**Instructions for the task:** Copy out every entry, keeping each character the same.

**Data records:**

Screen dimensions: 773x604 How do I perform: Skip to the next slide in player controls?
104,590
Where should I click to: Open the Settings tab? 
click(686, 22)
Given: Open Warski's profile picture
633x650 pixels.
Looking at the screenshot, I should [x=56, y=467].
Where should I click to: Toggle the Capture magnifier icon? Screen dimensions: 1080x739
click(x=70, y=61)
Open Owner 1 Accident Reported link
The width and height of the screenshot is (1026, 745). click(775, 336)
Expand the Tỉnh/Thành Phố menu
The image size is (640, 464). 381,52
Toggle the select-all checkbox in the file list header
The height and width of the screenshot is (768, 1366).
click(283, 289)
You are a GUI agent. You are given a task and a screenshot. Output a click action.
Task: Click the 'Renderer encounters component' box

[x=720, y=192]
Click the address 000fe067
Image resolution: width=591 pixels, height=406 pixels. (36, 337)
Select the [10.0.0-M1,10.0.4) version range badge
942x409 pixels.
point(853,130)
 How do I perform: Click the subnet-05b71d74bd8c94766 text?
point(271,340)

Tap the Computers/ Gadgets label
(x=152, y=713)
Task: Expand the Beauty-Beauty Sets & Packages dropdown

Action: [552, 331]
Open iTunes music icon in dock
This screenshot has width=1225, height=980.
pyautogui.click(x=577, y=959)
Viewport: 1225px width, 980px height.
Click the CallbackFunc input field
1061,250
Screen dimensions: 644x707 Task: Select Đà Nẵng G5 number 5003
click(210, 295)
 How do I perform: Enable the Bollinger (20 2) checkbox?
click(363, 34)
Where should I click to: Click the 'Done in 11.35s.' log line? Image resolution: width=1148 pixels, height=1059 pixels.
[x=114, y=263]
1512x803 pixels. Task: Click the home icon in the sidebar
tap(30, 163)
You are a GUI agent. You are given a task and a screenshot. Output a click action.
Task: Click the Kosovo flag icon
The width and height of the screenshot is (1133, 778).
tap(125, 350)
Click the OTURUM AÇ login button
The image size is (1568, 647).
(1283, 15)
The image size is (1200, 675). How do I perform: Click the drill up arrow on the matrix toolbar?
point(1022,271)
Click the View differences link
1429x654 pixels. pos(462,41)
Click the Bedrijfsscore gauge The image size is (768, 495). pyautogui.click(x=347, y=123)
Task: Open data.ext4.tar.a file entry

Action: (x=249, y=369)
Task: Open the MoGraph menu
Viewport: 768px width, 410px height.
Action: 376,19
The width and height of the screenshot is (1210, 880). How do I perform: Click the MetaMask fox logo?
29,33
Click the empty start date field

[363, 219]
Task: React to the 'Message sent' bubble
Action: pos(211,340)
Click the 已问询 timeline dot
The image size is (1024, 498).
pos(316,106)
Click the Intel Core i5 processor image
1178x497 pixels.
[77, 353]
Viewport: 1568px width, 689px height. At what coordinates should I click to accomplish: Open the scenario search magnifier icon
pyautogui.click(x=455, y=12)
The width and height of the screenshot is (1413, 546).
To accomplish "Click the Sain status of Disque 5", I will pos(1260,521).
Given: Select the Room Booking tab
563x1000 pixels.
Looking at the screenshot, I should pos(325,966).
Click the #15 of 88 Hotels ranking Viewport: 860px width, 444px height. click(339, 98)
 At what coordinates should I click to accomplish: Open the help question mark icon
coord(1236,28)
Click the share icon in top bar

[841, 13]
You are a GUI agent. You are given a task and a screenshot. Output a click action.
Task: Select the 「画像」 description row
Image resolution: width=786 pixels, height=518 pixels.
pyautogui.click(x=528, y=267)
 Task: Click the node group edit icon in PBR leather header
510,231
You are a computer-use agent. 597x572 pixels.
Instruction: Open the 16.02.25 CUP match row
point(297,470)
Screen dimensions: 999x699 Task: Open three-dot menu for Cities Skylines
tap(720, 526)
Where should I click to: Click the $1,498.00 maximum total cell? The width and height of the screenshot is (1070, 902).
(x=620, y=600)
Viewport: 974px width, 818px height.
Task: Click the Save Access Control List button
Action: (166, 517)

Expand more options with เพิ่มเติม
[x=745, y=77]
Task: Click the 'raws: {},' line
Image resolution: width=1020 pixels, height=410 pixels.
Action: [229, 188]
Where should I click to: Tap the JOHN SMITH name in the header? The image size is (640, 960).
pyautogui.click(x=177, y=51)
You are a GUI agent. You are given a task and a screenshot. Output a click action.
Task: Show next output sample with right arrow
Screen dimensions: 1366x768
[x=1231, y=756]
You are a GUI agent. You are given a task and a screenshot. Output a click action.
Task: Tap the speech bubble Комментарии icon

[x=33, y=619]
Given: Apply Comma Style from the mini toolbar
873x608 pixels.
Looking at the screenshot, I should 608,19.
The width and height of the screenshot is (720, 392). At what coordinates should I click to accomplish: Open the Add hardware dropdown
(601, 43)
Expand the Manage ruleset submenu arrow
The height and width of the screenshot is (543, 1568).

**Answer area:**
Screen dimensions: 773x604 How do I perform: Skip to the next slide in player controls?
104,590
Where should I click to: Open the Settings tab? 
click(686, 22)
Given: Open Warski's profile picture
633x650 pixels.
Looking at the screenshot, I should [x=56, y=467].
Where should I click to: Toggle the Capture magnifier icon? Screen dimensions: 1080x739
click(x=70, y=61)
Open Owner 1 Accident Reported link
The width and height of the screenshot is (1026, 745). click(775, 336)
Expand the Tỉnh/Thành Phố menu
The image size is (640, 464). 381,52
Toggle the select-all checkbox in the file list header
The height and width of the screenshot is (768, 1366).
click(283, 289)
You are a GUI agent. You are given a task and a screenshot. Output a click action.
Task: Click the 'Renderer encounters component' box

[x=720, y=192]
Click the address 000fe067
Image resolution: width=591 pixels, height=406 pixels. (36, 337)
Select the [10.0.0-M1,10.0.4) version range badge
942x409 pixels.
point(853,130)
 How do I perform: Click the subnet-05b71d74bd8c94766 text?
point(271,340)

Tap the Computers/ Gadgets label
(x=152, y=713)
Task: Expand the Beauty-Beauty Sets & Packages dropdown

Action: [552, 331]
Open iTunes music icon in dock
This screenshot has width=1225, height=980.
pyautogui.click(x=577, y=959)
Viewport: 1225px width, 980px height.
Click the CallbackFunc input field
1061,250
Screen dimensions: 644x707 Task: Select Đà Nẵng G5 number 5003
click(210, 295)
 How do I perform: Enable the Bollinger (20 2) checkbox?
click(363, 34)
Where should I click to: Click the 'Done in 11.35s.' log line? Image resolution: width=1148 pixels, height=1059 pixels.
[x=114, y=263]
1512x803 pixels. Task: Click the home icon in the sidebar
tap(30, 163)
You are a GUI agent. You are given a task and a screenshot. Output a click action.
Task: Click the Kosovo flag icon
The width and height of the screenshot is (1133, 778).
tap(125, 350)
Click the OTURUM AÇ login button
The image size is (1568, 647).
(1283, 15)
The image size is (1200, 675). How do I perform: Click the drill up arrow on the matrix toolbar?
point(1022,271)
Click the View differences link
1429x654 pixels. pos(462,41)
Click the Bedrijfsscore gauge The image size is (768, 495). pyautogui.click(x=347, y=123)
Task: Open data.ext4.tar.a file entry

Action: (x=249, y=369)
Task: Open the MoGraph menu
Viewport: 768px width, 410px height.
Action: 376,19
The width and height of the screenshot is (1210, 880). How do I perform: Click the MetaMask fox logo?
29,33
Click the empty start date field

[363, 219]
Task: React to the 'Message sent' bubble
Action: pos(211,340)
Click the 已问询 timeline dot
The image size is (1024, 498).
pos(316,106)
Click the Intel Core i5 processor image
1178x497 pixels.
[77, 353]
Viewport: 1568px width, 689px height. At what coordinates should I click to accomplish: Open the scenario search magnifier icon
pyautogui.click(x=455, y=12)
The width and height of the screenshot is (1413, 546).
To accomplish "Click the Sain status of Disque 5", I will pos(1260,521).
Given: Select the Room Booking tab
563x1000 pixels.
Looking at the screenshot, I should pos(325,966).
Click the #15 of 88 Hotels ranking Viewport: 860px width, 444px height. click(339, 98)
 At what coordinates should I click to accomplish: Open the help question mark icon
coord(1236,28)
Click the share icon in top bar

[841, 13]
You are a GUI agent. You are given a task and a screenshot. Output a click action.
Task: Select the 「画像」 description row
Image resolution: width=786 pixels, height=518 pixels.
pyautogui.click(x=528, y=267)
 Task: Click the node group edit icon in PBR leather header
510,231
You are a computer-use agent. 597x572 pixels.
Instruction: Open the 16.02.25 CUP match row
point(297,470)
Screen dimensions: 999x699 Task: Open three-dot menu for Cities Skylines
tap(720, 526)
Where should I click to: Click the $1,498.00 maximum total cell? The width and height of the screenshot is (1070, 902).
(x=620, y=600)
Viewport: 974px width, 818px height.
Task: Click the Save Access Control List button
Action: (166, 517)

Expand more options with เพิ่มเติม
[x=745, y=77]
Task: Click the 'raws: {},' line
Image resolution: width=1020 pixels, height=410 pixels.
Action: [229, 188]
Where should I click to: Tap the JOHN SMITH name in the header? The image size is (640, 960).
pyautogui.click(x=177, y=51)
You are a GUI agent. You are given a task and a screenshot. Output a click action.
Task: Show next output sample with right arrow
Screen dimensions: 1366x768
[x=1231, y=756]
You are a GUI agent. You are given a task and a screenshot. Output a click action.
Task: Tap the speech bubble Комментарии icon

[x=33, y=619]
Given: Apply Comma Style from the mini toolbar
873x608 pixels.
Looking at the screenshot, I should 608,19.
The width and height of the screenshot is (720, 392). At what coordinates should I click to accomplish: Open the Add hardware dropdown
(601, 43)
Expand the Manage ruleset submenu arrow
The height and width of the screenshot is (543, 1568).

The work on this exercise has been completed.